Interesting question! Let me start by posting the numbers I get on my machine for the code you provided:

$ rustc +nightly --version
rustc 1.67.0-nightly (1eb62b123 2022-11-27)
$ cargo +nightly run --release
   Compiling read_test v0.1.0 (/tmp/read_test)
    Finished release [optimized + debuginfo] target(s) in 0.42s
     Running `target/release/read_test`
Terrible hack:      57107µs
std::fs::read:     102822µs

Let's see what happens if we switch the order of the test cases:

#![feature(allocator_api)]
#![feature(ptr_as_uninit)]

use std::{alloc::{Layout, Allocator}, time::Instant};

use nix::{fcntl::OFlag, sys::stat::Mode};
use rand::{Rng, distributions::Uniform};

fn main() {
    let mut rng = rand::thread_rng();
    let mut s = Vec::<u8>::new();
    for _ in 0..400_000_000 {
        s.push(rng.sample(Uniform::new(0, 26)) + 'a' as u8);
    }
    let path = "testfile";
    std::fs::write(path, s).unwrap();

    let tic = Instant::now();
    let v2 = std::fs::read(path).unwrap();
    println!("std::fs::read: {:10}µs", tic.elapsed().as_micros());

    let tic = Instant::now();
    let f = std::fs::File::open(path).unwrap();
    let n = f.metadata().unwrap().len() as usize;
    let a = std::alloc::System;
    let layout = Layout::from_size_align(n, 32).unwrap();
    let v = a.allocate(layout).unwrap();
    let fd = nix::fcntl::open(path, OFlag::O_RDONLY, Mode::empty()).unwrap();
    let v1 = unsafe { std::mem::transmute::<_, &mut [u8]>(v.as_uninit_slice_mut()) };
    let x = nix::unistd::read(fd, v1).unwrap();
    assert_eq!(x, n); // I know this can fail
    println!("Terrible hack: {:10}µs", tic.elapsed().as_micros());

    assert_eq!(v1, v2);
}
Source
$ cargo +nightly run --release
   Compiling read_test v0.1.0 (/tmp/read_test)
    Finished release [optimized + debuginfo] target(s) in 0.41s
     Running `target/release/read_test`
std::fs::read:      59099µs
Terrible hack:      96395µs

Now they've switched positions and std::fs::read is significantly faster than the "terrible hack" implementation!
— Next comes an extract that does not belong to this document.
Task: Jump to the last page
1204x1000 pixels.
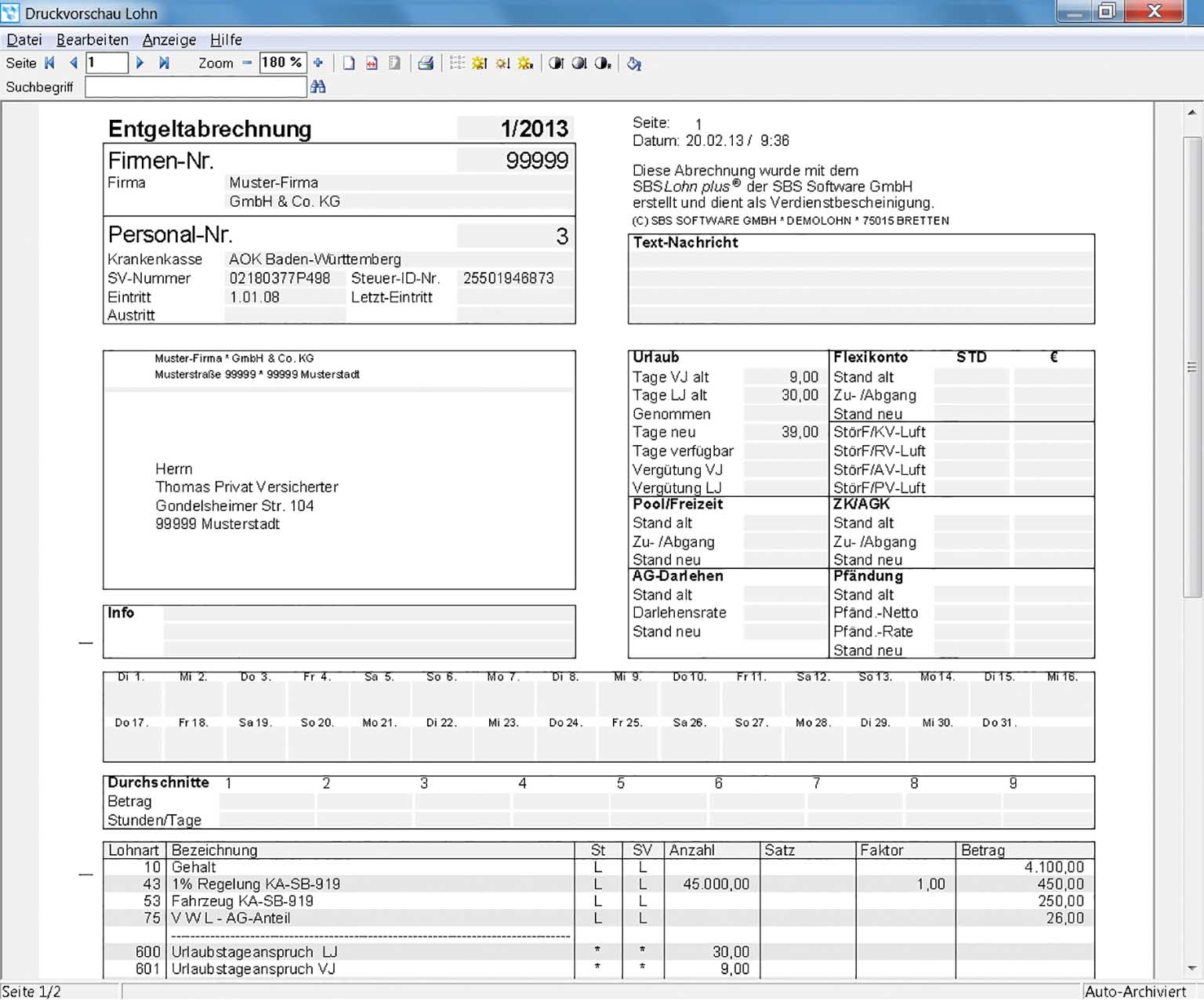Action: (164, 63)
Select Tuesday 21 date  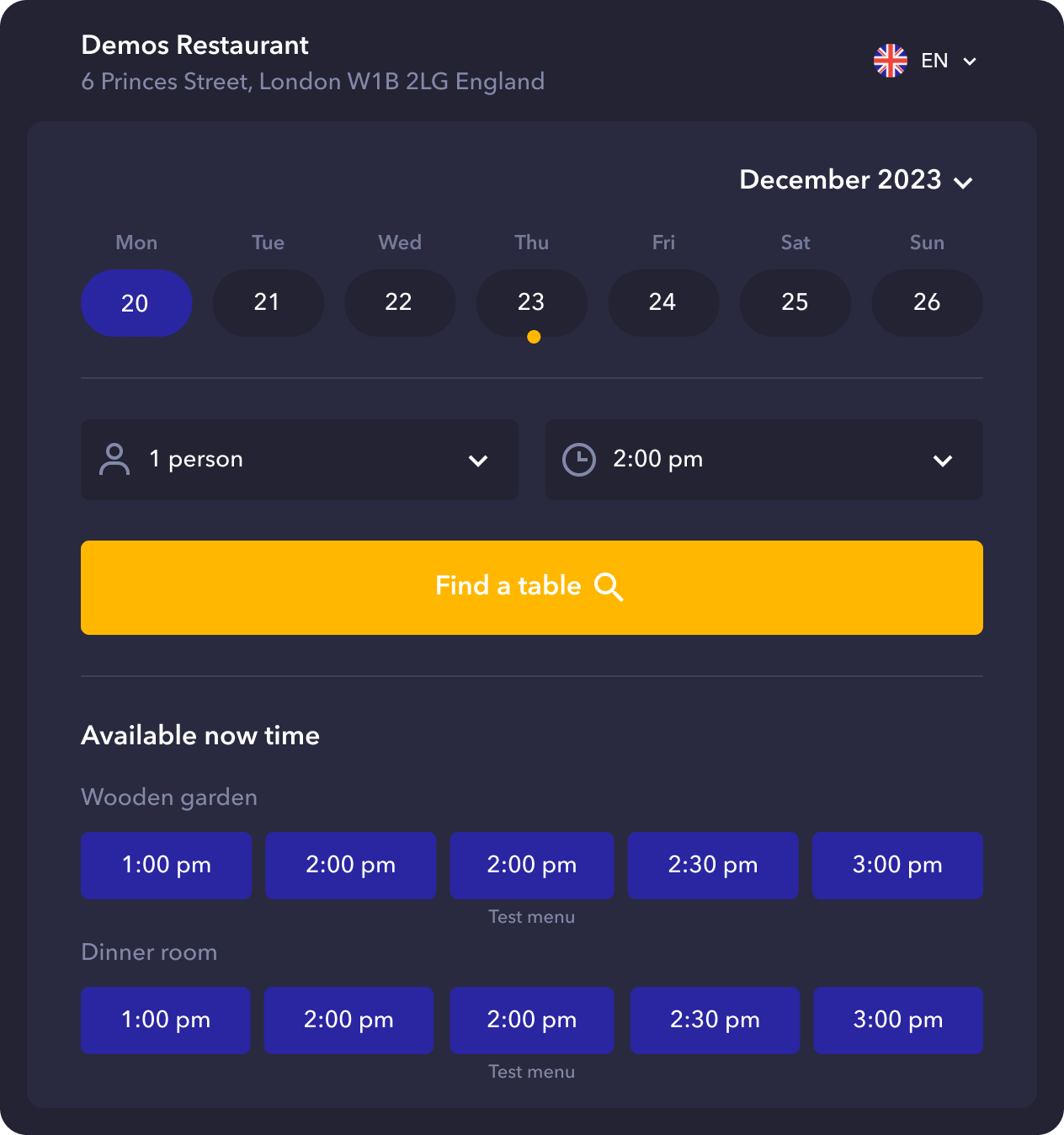click(x=268, y=303)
This is a strong sign that we're not actually measuring what we think we're measuring.

Let's use strace to see what syscalls we actually make:

std::fs::read

clock_gettime(CLOCK_MONOTONIC, {tv_sec=97469, tv_nsec=90079100}) = 0
openat(AT_FDCWD, "testfile", O_RDONLY|O_CLOEXEC) = 3
statx(0, NULL, AT_STATX_SYNC_AS_STAT, STATX_ALL, NULL) = -1 EFAULT (Bad address)
statx(3, "", AT_STATX_SYNC_AS_STAT|AT_EMPTY_PATH, STATX_ALL, {stx_mask=STATX_ALL|0x1000, stx_attributes=0, stx_mode=S_IFREG|0644, stx_size=400000000, ...}) = 0
lseek(3, 0, SEEK_CUR)                   = 0
mmap(NULL, 400003072, PROT_READ|PROT_WRITE, MAP_PRIVATE|MAP_ANONYMOUS, -1, 0) = 0x7f2331def000
read(3, "oktktftsgibrigcysbdamxxylnyfbqhr"..., 400000000) = 400000000
read(3, "", 32)                         = 0
close(3)                                = 0
clock_gettime(CLOCK_MONOTONIC, {tv_sec=97469, tv_nsec=153213700}) = 0
write(1, "std::fs::read:      63134\302\265s\n", 29std::fs::read:      63134µs

Terrible hack

clock_gettime(CLOCK_MONOTONIC, {tv_sec=97469, tv_nsec=153860400}) = 0
openat(AT_FDCWD, "testfile", O_RDONLY|O_CLOEXEC) = 3
statx(3, "", AT_STATX_SYNC_AS_STAT|AT_EMPTY_PATH, STATX_ALL, {stx_mask=STATX_ALL|0x1000, stx_attributes=0, stx_mode=S_IFREG|0644, stx_size=400000000, ...}) = 0
mmap(NULL, 400003072, PROT_READ|PROT_WRITE, MAP_PRIVATE|MAP_ANONYMOUS, -1, 0) = 0x7f231a076000
openat(AT_FDCWD, "testfile", O_RDONLY)  = 4
read(4, "oktktftsgibrigcysbdamxxylnyfbqhr"..., 400000000) = 400000000
clock_gettime(CLOCK_MONOTONIC, {tv_sec=97469, tv_nsec=252478000}) = 0
write(1, "Terrible hack:      98617\302\265s\n", 29Terrible hack:      98617µs

While there are some slight differences in the exact syscalls made (for a variety of reasons), both basically just boil down to:

allocate enough memory for the file content (via mmap)
read all of the file content into memory

Given that whichever test case is first runs considerably faster and consists of the same core syscalls, it's reasonable to assume that what is actually happening is that the same operations take different amounts of time (with the first set being faster for some reason and the second set being slower) and that difference is what is being measured. The next step here would be to confirm that via perf but I'm currently using WSL and that isn't available on my machine.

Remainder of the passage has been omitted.